Symmetry-induced cage isomerism in MOFs enables benchmark propylene storage and efficient propylene/ethylene separation
摘要
The maturation of industrial methanol-to-olefins (MTO) technology intensifies the demand for highly-efficient separation of ethylene/propylene (C2H4/C3H6) mixture products. Addressing this challenge, a ligand-symmetry-guide molecular cage isomerism strategy is proposed and verified herein. The symmetry transition from C1 to C2v triggered by C/N exchange in organic linkers generated structure-related SNNU-5/5A materials containing two octahedral cage isomers ({[Fe3O]6L12}, defined as o-cage-α/β. Notably, the “isomer” in this paper specifically refer to the geometric spatial isomerism of metal-organic cages) and three tetradecahedral cage isomers ({[Fe3O]12L12}, defined as t-cage-α/β/γ).
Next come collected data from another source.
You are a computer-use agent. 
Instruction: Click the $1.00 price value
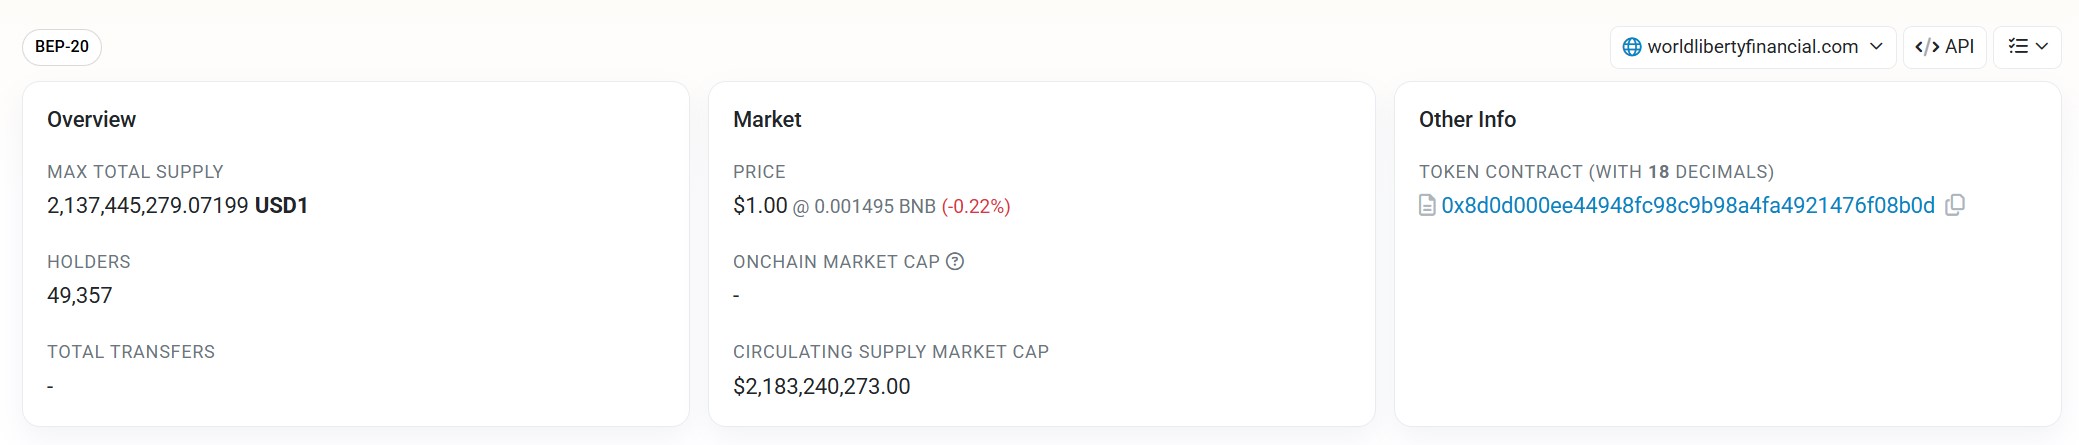(x=760, y=206)
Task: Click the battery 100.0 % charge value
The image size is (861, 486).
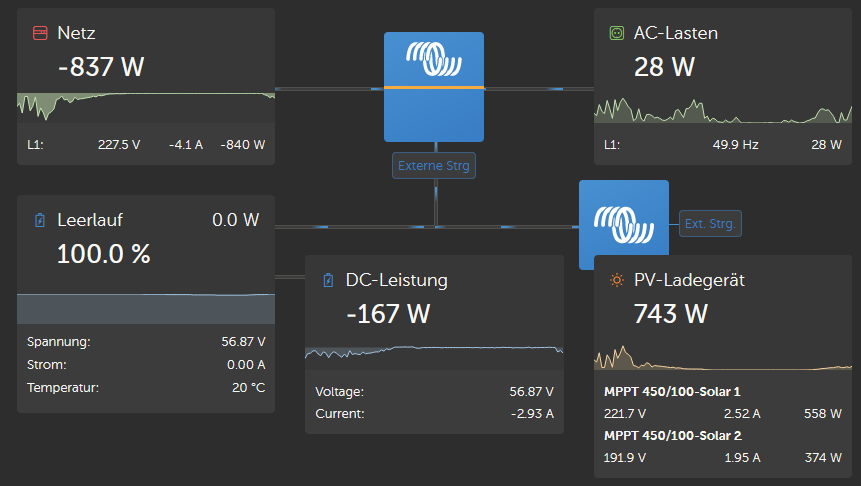Action: [103, 254]
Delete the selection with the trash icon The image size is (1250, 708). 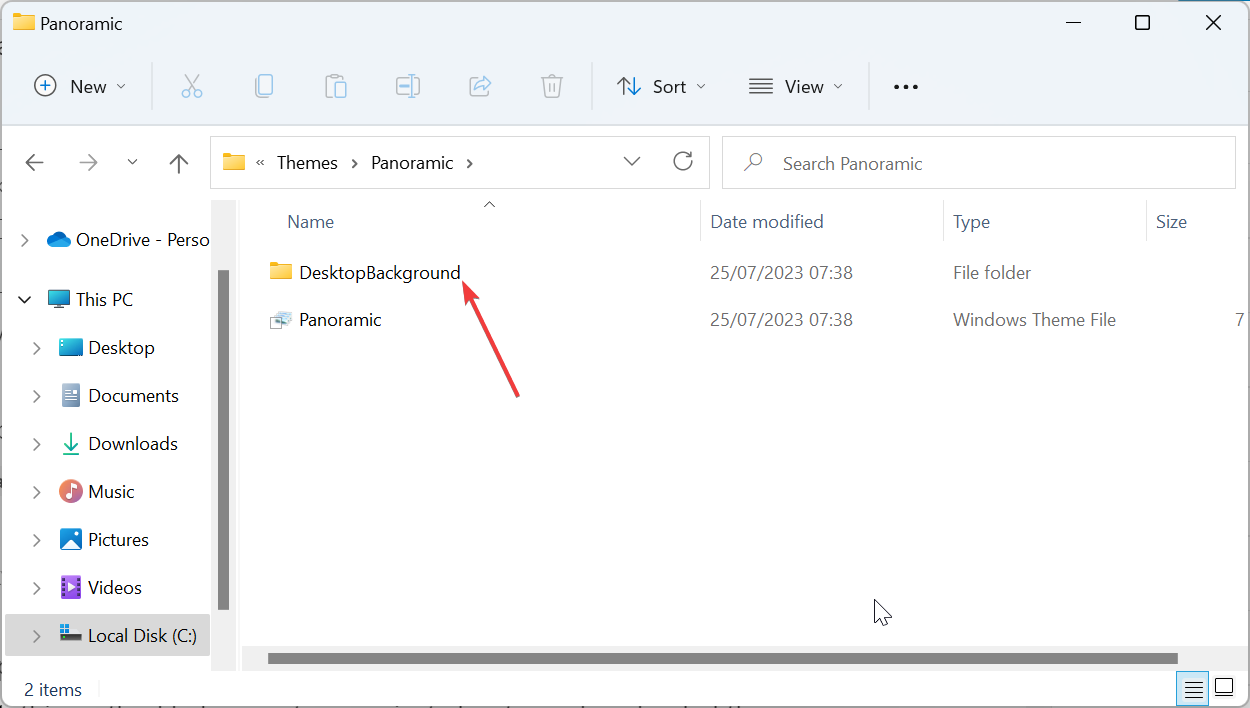(x=552, y=86)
The structural modularity of two types of cage isomers with confined windows (≈6 Å) coupled with capacious cavities (>12 Å) synergistically surmounts the persistent capacity-selectivity trade-off for C2H4/C3H6 separation. Specially, SNNU-5A with three different cages exhibit ultra-high C3H6 uptake capacities of 270.1 cm3 g−1 under ambient conditions along with separation productivity of 114 L kg−1 for C2H4 (purity > 99.9%) and 107 L kg−1 for C3H6 (purity > 99%), ranking second among all adsorbents for MTO products separation. This study offers a new perspective on cage engineering within MOFs and provides valuable guidance for designing practical adsorbents that overcome the trade-off barrier between adsorption capacity and separation efficiency.